I was stunned. Only three weeks into college, and I was already in trouble. But, quickly, my real error surfaced: I had unknowingly granted two strangers access into my room late at night.
It was 2 vs. 1, and I was in no position to win.
I think this is the problem with rape. In our minds, we too often conjure up images of scantily clad women parading their bodies for any male spectator who may show interest. Perhaps there is alcohol involved. Regardless, it’s always the woman’s fault.
Let’s be clear: No woman asks to be raped. Ever.
For myself, this lesson was a hard one to learn. As it turns out, even fully clothed women who are in the privacy of their own “home” can fall victim.

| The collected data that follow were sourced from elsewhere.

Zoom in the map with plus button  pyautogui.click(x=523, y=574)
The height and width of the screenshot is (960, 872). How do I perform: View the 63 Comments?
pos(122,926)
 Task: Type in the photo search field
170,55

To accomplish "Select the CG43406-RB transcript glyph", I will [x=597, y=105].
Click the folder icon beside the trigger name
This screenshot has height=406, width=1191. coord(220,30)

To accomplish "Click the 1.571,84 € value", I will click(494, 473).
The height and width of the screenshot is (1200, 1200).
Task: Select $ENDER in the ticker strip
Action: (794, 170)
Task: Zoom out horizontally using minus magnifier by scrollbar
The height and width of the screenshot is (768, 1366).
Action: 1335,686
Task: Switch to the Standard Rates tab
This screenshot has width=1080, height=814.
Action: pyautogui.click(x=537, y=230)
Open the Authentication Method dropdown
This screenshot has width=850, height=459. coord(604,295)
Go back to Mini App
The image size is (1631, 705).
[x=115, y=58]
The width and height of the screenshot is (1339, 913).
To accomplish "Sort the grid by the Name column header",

The recent Stanford rape case has reminded me of how very lucky I am. Rape doesn’t always knock. On a night that could have so easily rerouted the course of my life, I was able to experience God’s amazing grace. My boyfriend at the time had surprised me earlier in the day and was still in my room at the time of the incident.
All it took was a single wave to protect my honor – and future.
Over the years, I have met women who have been sexually violated. And, yes, some of their circumstances, though certainly not all, involved collegiate athletes. Unfortunately, the deep pain and shame that rape produces often silences these stories. And, with no story, there is no consequence.
In the years that followed my dangerous encounter, I did spot – on two occasions – one of the young men who had posed as an RA. I will never forget his face and the fire, to this day, it fuels in my heart.
More than a decade later, I still live with the regret of having been so paralyzed by fear that I did nothing. But I am a parent, and I have the responsibility of using my hardship for good. After all, if I don’t teach my children to carry the weight of their own decisions, who will?
Humans, especially those who are young, will most certainly do bad things. But “20 minutes of action” can steal a woman’s core. In an increasingly self-centered world, respect has never been needed more.
An eighteenth birthday – and all the life that follows – may even depend on it.